# qemu-kvm



## Easy Rhino (Mar 15, 2012)

ive been screwing around with enterprise level virtualization and i have to say the package that comes with centos/redhat 6 is quite good. qemu-kvm is very very fast when virtualizing linux systems. all of this is done on the command line and i could not be happier.


----------



## Athlon2K15 (Mar 15, 2012)

um....is that like dosbox


----------



## Easy Rhino (Mar 15, 2012)

lol, no.


----------



## rahulyo (Mar 16, 2012)

Ya its better n easy. Few commands n virtual machine (OS) install  .


----------



## W1zzard (Mar 16, 2012)

i'm missing some kind of free gui based management thing for qemu-kvm that lets me do common VM tasks


----------



## v12dock (Mar 16, 2012)

I though qemu was a processor emulator not hypervisor

OpenVZ and Xen are the two linux hypervisor's that I know of


----------



## Easy Rhino (Mar 16, 2012)

W1zzard said:


> i'm missing some kind of free gui based management thing for qemu-kvm that lets me do common VM tasks



virt-manager is the gui that can be used to do exactly this. 



v12dock said:


> I though qemu was a processor emulator not hypervisor
> 
> OpenVZ and Xen are the two linux hypervisor's that I know of



from the open source project:QEMU is a generic and open source machine emulator and virtualizer.

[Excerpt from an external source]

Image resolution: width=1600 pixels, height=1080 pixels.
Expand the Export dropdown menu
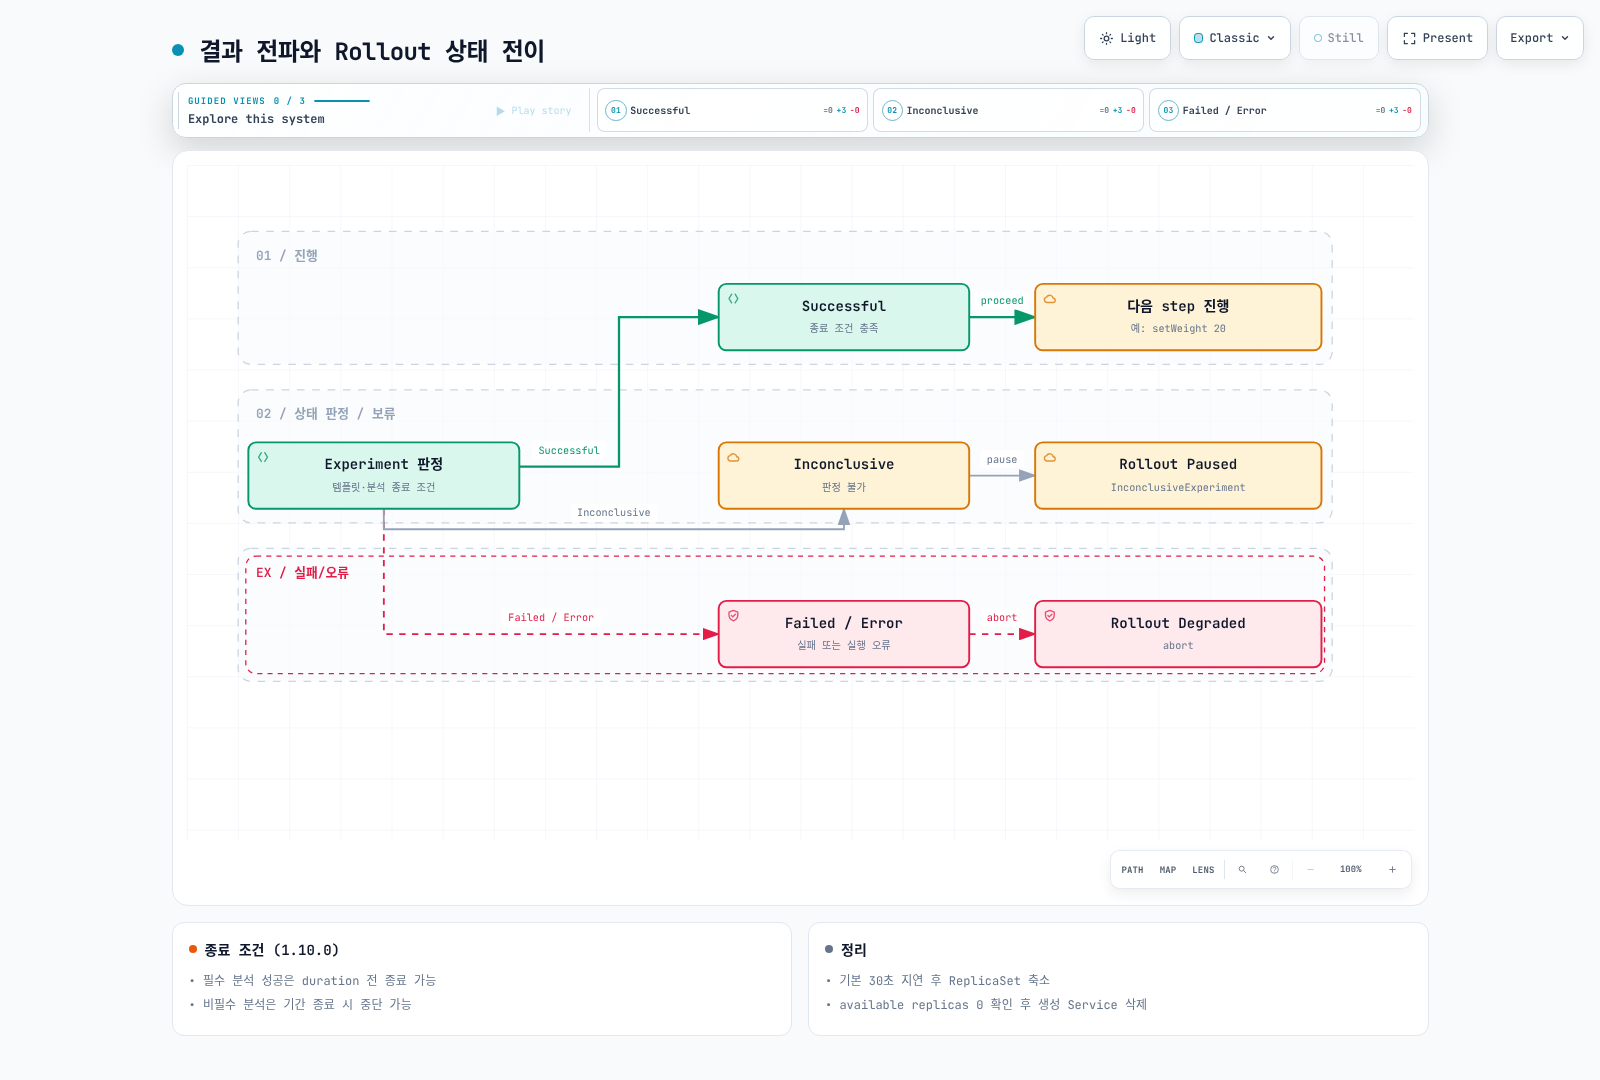(1540, 38)
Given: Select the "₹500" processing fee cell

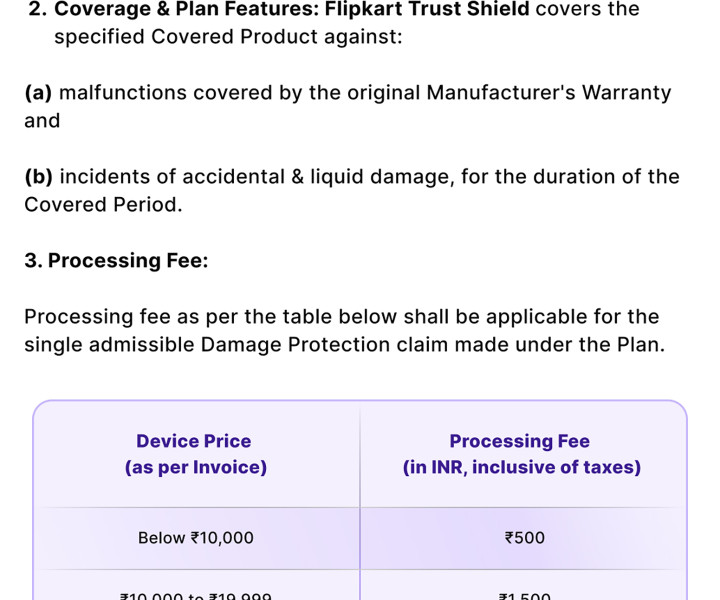Looking at the screenshot, I should [x=525, y=538].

When used as a machine emulator, QEMU can run OSes and programs made for one machine (e.g. an ARM board) on a different machine (e.g. your own PC). By using dynamic translation, it achieves very good performance.

When used as a virtualizer, QEMU achieves near native performances by executing the guest code directly on the host CPU. QEMU supports virtualization when executing under the Xen hypervisor or using the KVM kernel module in Linux. When using KVM, QEMU can virtualize x86, server and embedded PowerPC, and S390 guests.


----------



## v12dock (Mar 18, 2012)

How does it compare to OpenVZ or Xen

I had a VPS with OpenVZ and the node was WAY over sold. Ran like complete shit, ended up switching Xen still waiting for it come online so I can test it out


----------



## W1zzard (Mar 18, 2012)

Easy Rhino said:


> virt-manager is the gui that can be used to do exactly this.



does that work under windows ? remotely ? i don't have X installed on the server


----------



## Aquinus (Mar 18, 2012)

W1zzard said:


> does that work under windows ? remotely ? i don't have X installed on the server



It will not run under Windows as KVM is a kernel-level virtualization built for the Linux kernel.

It allows remote management (through KVM) using VNC (password optional, but I do recommend one.)

You don't need X installed on the server. You can install X Server on a windows machine, open an X tunnel using SSH, and open virt-manager and it will be displayed on your Windows box. I work with KVM in a business environment and it is a very nice platform (we have something like 8 QEMU/KVM virtual machines in production running on a dual-quad core xeon server with hyperthreading and 24gb of memory). Virt-manager makes it very easy to manage QEMU/KVM but the CLI tools gives you much more control.




Easy Rhino said:


> When used as a machine emulator, QEMU can run OSes and programs made for one machine (e.g. an ARM board) on a different machine (e.g. your own PC). By using dynamic translation, it achieves very good performance.



I thought it could only run under the architecture it was compiled for.


----------



## Easy Rhino (Mar 18, 2012)

W1zzard said:


> does that work under windows ? remotely ? i don't have X installed on the server



on the linux end, you only need to setup whatever basic x-server packages exist for your distribution and tunnel in. for centos it is xorg-x11-xauth. if you are remotely logging in from windows you can use Xming as a remote display server and whenever you launch a program that requires a display it will handle it for you. if yuo remote from another linux box you can use a vnc client.


----------